--- start ENTRIES SHOWN ---

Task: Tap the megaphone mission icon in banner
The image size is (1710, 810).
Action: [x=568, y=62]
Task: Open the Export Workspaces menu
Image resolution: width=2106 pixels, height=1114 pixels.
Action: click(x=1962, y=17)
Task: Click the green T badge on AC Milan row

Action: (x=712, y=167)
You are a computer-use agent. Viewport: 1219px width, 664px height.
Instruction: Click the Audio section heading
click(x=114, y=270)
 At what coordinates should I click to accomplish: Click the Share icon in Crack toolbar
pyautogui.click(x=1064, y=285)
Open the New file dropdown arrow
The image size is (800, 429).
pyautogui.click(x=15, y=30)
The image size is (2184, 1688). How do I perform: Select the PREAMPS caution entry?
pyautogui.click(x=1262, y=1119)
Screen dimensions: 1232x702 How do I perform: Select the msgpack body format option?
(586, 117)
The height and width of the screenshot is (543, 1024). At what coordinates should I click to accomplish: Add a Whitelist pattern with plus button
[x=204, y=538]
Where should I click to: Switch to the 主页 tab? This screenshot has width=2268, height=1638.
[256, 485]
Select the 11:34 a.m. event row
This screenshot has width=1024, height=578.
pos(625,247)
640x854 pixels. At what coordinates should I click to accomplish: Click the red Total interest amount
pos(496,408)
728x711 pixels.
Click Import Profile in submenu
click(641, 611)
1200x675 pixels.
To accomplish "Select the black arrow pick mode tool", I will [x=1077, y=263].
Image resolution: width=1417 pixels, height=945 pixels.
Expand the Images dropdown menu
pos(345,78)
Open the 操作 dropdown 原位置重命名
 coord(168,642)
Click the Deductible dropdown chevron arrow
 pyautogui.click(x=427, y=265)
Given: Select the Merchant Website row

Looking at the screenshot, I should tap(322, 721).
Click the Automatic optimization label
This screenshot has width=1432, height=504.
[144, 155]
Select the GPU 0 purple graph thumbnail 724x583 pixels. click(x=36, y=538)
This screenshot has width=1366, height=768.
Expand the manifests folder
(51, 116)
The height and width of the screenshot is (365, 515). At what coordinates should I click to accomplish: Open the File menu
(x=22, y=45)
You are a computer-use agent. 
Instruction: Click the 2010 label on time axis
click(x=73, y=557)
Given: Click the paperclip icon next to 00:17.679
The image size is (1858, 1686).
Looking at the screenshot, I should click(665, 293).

--- end ENTRIES SHOWN ---

YOUR OBJECTIVE:
Convert the rows from the beginning through the line containing "Action: (x=712, y=167)" into a two-column CSV with the header instruction,action. Each row becomes one CSV line, with its text in the instruction field and its answer in the action field, each field in double quotes and line breaks replaced by spaces.

ANSWER TO THE EXERCISE:
instruction,action
"Task: Tap the megaphone mission icon in banner The image size is (1710, 810).","Action: [x=568, y=62]"
"Task: Open the Export Workspaces menu Image resolution: width=2106 pixels, height=1114 pixels.","Action: click(x=1962, y=17)"
"Task: Click the green T badge on AC Milan row","Action: (x=712, y=167)"